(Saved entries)
========================================================================

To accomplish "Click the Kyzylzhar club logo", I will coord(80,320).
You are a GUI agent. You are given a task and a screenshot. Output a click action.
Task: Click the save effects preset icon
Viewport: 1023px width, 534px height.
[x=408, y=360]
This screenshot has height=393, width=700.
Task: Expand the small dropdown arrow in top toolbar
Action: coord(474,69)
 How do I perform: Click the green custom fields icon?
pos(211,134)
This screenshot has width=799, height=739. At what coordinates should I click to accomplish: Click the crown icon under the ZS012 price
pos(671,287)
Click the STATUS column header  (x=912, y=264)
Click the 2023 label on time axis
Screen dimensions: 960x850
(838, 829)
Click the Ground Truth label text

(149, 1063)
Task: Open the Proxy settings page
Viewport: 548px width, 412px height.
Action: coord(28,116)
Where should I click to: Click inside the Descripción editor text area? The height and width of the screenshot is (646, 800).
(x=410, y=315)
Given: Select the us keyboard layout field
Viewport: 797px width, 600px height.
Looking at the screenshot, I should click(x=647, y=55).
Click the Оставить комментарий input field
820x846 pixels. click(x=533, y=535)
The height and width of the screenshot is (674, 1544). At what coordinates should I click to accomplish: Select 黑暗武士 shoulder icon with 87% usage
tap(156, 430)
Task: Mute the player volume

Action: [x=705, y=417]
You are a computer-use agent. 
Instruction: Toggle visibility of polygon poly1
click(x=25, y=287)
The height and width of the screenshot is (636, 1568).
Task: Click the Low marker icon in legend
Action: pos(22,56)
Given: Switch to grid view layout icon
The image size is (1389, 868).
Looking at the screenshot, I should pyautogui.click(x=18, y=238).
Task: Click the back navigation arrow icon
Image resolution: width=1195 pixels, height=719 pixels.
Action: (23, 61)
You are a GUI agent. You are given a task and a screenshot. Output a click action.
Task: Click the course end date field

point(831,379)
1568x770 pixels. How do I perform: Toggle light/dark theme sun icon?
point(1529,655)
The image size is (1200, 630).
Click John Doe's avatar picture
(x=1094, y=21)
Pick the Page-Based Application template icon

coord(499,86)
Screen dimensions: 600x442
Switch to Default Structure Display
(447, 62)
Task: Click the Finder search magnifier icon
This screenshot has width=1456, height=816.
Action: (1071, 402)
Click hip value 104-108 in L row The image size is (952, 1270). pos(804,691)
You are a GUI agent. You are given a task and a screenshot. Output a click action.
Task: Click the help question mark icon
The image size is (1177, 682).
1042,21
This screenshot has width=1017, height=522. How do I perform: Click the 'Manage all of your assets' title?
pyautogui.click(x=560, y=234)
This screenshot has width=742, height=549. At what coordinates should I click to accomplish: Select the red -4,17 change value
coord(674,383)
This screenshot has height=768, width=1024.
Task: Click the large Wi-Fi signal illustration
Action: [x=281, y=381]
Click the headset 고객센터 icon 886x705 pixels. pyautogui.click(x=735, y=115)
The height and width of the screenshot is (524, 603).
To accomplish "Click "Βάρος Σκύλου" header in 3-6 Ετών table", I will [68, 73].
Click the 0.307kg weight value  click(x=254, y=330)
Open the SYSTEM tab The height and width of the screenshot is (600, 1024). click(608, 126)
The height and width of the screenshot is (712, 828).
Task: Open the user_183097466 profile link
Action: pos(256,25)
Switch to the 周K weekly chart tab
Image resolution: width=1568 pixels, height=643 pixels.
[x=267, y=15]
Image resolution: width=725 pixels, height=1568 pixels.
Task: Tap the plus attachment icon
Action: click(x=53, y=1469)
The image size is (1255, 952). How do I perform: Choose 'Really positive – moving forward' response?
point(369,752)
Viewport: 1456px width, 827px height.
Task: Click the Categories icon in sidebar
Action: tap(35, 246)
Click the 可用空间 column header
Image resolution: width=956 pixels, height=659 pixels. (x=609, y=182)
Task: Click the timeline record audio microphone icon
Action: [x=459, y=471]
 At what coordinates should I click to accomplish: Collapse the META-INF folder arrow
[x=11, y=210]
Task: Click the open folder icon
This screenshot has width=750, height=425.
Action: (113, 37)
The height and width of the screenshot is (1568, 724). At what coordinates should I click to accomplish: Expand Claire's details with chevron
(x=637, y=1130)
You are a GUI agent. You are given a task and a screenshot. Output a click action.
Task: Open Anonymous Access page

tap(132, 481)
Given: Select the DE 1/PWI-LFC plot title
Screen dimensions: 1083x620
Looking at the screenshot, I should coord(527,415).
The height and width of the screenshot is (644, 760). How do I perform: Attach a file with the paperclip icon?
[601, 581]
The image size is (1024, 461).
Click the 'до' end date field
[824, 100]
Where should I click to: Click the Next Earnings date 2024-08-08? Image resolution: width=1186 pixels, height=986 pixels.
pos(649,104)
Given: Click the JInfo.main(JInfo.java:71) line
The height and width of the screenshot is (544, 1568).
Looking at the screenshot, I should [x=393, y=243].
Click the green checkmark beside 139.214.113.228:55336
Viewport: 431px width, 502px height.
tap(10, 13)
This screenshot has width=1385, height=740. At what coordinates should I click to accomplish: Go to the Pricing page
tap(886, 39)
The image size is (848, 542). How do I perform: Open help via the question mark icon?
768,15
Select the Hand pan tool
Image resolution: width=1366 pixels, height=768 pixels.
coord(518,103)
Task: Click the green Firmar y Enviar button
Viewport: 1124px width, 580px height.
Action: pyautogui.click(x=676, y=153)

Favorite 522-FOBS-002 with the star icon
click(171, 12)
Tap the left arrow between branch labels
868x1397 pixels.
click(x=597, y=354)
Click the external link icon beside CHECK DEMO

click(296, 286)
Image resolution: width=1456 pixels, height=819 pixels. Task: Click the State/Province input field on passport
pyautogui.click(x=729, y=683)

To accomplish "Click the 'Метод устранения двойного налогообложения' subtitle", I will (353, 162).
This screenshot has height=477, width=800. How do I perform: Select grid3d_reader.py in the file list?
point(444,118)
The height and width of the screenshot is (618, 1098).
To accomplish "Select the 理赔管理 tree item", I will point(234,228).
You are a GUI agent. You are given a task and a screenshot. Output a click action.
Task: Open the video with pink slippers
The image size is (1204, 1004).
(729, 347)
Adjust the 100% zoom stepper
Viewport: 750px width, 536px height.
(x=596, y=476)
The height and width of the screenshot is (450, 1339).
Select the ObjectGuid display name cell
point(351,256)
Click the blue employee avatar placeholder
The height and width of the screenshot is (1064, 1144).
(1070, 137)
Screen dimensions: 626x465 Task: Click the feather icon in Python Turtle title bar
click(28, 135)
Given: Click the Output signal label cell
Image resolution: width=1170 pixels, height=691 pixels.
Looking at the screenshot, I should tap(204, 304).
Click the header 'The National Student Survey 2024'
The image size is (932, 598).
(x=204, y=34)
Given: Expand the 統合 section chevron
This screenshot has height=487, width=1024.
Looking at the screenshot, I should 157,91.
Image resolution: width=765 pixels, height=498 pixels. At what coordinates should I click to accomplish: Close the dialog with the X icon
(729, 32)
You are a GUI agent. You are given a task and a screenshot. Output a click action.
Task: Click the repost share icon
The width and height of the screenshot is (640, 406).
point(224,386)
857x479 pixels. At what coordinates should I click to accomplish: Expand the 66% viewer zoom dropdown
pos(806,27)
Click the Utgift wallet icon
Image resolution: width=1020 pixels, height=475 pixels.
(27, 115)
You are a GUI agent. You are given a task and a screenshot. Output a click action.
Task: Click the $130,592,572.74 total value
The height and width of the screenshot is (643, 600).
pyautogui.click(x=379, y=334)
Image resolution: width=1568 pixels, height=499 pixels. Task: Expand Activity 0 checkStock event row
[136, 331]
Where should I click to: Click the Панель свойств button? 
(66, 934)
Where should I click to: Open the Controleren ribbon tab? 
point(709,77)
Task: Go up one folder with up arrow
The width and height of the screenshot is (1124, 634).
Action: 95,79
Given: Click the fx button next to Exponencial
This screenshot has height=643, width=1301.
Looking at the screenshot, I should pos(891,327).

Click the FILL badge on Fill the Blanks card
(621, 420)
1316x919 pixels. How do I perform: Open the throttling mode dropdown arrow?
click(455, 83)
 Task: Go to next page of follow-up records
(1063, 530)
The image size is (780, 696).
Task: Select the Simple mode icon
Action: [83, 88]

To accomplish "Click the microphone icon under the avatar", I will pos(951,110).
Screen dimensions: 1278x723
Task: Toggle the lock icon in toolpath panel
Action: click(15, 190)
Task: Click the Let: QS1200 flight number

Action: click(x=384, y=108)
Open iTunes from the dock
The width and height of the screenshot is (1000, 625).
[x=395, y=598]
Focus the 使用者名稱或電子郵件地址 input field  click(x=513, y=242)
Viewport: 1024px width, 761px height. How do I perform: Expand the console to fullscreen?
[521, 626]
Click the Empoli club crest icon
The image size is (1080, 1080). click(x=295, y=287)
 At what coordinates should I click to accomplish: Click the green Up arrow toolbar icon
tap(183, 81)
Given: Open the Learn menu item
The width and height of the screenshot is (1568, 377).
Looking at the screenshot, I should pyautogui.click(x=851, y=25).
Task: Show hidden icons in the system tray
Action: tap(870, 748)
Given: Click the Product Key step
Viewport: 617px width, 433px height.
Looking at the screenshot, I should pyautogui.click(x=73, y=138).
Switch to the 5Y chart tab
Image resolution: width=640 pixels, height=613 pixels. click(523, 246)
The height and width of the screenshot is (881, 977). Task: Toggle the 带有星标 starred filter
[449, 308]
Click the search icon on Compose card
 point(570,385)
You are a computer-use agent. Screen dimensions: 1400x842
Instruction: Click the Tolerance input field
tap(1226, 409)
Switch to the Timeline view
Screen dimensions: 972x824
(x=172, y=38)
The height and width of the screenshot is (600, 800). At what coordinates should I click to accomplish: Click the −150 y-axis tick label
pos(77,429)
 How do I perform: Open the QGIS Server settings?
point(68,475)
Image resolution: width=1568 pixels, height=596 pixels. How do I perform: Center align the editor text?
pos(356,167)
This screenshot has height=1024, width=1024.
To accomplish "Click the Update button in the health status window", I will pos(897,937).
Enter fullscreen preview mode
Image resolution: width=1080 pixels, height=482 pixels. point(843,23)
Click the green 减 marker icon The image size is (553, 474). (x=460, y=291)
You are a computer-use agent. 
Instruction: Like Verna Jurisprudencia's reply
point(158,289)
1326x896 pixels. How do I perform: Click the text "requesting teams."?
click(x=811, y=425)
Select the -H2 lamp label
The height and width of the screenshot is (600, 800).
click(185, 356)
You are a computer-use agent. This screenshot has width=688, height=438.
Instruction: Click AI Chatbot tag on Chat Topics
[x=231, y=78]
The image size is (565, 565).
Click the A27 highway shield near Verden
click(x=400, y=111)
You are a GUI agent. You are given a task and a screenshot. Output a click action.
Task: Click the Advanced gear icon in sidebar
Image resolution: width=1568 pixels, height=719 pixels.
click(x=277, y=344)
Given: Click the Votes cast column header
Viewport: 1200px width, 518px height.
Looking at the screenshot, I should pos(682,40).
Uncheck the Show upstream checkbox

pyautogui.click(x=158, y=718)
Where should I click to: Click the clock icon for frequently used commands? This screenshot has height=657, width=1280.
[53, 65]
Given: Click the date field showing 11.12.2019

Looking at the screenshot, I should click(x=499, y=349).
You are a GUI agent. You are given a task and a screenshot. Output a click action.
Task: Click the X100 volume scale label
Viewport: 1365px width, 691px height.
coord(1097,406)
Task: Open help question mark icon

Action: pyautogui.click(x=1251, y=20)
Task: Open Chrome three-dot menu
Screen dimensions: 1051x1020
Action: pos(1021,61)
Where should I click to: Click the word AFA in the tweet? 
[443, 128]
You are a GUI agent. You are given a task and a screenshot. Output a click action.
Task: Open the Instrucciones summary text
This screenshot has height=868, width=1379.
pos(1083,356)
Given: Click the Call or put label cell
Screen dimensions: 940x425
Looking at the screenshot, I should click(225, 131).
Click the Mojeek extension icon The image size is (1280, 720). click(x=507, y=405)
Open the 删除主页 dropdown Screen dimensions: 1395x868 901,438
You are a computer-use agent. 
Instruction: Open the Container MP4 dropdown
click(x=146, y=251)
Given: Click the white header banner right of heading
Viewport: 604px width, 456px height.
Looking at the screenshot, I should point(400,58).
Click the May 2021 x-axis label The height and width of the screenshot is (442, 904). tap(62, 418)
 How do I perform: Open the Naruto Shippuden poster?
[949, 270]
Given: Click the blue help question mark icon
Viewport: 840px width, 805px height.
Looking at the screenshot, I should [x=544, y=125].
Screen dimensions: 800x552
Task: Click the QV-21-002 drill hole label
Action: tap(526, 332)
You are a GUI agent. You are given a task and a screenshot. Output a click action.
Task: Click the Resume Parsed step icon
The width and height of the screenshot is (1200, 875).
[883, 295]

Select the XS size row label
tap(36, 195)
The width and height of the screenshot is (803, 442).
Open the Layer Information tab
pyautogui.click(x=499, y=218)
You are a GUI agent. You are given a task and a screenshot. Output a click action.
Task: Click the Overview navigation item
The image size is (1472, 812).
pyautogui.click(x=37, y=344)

========================================================================

Look through the data above and return exactly the lines from the one that contains "Task: Go to next page of follow-up records" to the one that contains "Open iTunes from the dock", inclusive, with nothing else.

▶ Exercise answer:
 Task: Go to next page of follow-up records
(1063, 530)
The image size is (780, 696).
Task: Select the Simple mode icon
Action: [83, 88]

To accomplish "Click the microphone icon under the avatar", I will pos(951,110).
Screen dimensions: 1278x723
Task: Toggle the lock icon in toolpath panel
Action: click(15, 190)
Task: Click the Let: QS1200 flight number

Action: click(x=384, y=108)
Open iTunes from the dock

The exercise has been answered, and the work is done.